• **Okuma Parçası**:
++++

116 73-Mektub

Gençlik zemânında, insanı üç din düşmanı olan, nefs, şeytân ve kötü in­sanlar aldatmağa uğraşmakdadır. Bunlar karşısında az bir ibâdet pek kıy­metli olur. İhtiyârlıkda yapılan, bundan katkat fazla ibâdetlerin bu kadar kıymeti olmaz. Düşman hücûm etdiği zemân, askerin ufak bir hareketi, çok kıymetli olur. Sulh zemânında yapılan büyük ta’lîmlerin, manevraların, bu kadar kıymeti olmaz.

Oğlum, bütün varlıkların hülâsası, özü olan insan, eğlence için, oyun için, yiyip içmek, gezmek, yatmak, keyf sürmek için yaratılmadı. Kulluk vazîfe­lerini yapmak için, Rabbine itâ’at, tevâzu’, kuvvetsizliğini, ihtiyâcını göster­mek, Ona sığınmak ve yalvarmak için yaratıldı. Muhammed aleyhisselâmın bildirdiği ibâdetlerin hepsi, insanlara fâideli şeylerdir. İnsanlara yaradığı için emr edilmişdir. Yoksa, hiçbir ibâdetin Allahü teâlâya fâidesi yokdur. Can­dan teşekkür ederek, minnet ile ibâdet yapmalı. Tâm teslîm olarak, emrle­ri yapmağa ve yasaklardan kaçınmağa çalışmalıdır. Allahü teâlâ hiçbirşeye muhtâc olmadığı hâlde, kullarını emr ve yasaklar vermekle şereflendirdi. Herşeye muhtâc olan, biz kulların, bu büyük ihsâna, bol bol teşekkür etme­miz, bunun için de, emrleri yapmağa, cândan sarılmamız lâzımdır.

++++

• **Çalışma Malzemesi**:
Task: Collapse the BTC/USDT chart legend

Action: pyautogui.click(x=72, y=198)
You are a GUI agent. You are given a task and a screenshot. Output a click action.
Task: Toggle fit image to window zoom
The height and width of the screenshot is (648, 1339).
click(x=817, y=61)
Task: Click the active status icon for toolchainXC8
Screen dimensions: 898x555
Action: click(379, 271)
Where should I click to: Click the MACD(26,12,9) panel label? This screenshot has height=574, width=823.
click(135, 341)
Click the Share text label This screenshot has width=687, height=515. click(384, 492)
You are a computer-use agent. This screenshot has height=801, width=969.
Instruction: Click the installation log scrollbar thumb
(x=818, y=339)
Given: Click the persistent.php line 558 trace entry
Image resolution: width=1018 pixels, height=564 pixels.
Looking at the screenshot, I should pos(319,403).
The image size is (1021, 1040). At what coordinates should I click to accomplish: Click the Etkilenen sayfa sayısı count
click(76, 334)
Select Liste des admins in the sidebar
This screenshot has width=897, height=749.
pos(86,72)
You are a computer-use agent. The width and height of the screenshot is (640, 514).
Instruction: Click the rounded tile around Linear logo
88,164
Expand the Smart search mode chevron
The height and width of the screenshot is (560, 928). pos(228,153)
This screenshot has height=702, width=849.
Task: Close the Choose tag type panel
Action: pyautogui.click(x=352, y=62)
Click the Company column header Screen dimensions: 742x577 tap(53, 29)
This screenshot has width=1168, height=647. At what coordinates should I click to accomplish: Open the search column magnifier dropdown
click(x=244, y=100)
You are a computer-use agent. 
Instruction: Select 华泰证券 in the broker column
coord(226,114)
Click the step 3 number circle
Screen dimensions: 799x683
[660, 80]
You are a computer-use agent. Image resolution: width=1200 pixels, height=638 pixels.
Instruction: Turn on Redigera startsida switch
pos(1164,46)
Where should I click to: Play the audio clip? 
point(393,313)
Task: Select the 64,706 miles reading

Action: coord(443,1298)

++++

• **Sorular ve Görevler**:
(a) Okuma parçasına göre gençlik zamanında insanı aldatmaya uğraşan üç din düşmanı hangileridir?
(b) Okuma parçasında "116 73-Mektub" sözcükleriyle açılıp "manevraların, bu kadar kıymeti olmaz." sözcükleriyle kapanan kısmı aynen kopyalar mısınız?

• **Alıştırma Yanıtları**:
(a) Nefs, şeytan ve kötü insanlar.

(b)
116 73-Mektub

Gençlik zemânında, insanı üç din düşmanı olan, nefs, şeytân ve kötü in­sanlar aldatmağa uğraşmakdadır. Bunlar karşısında az bir ibâdet pek kıy­metli olur. İhtiyârlıkda yapılan, bundan katkat fazla ibâdetlerin bu kadar kıymeti olmaz. Düşman hücûm etdiği zemân, askerin ufak bir hareketi, çok kıymetli olur. Sulh zemânında yapılan büyük ta’lîmlerin, manevraların, bu kadar kıymeti olmaz.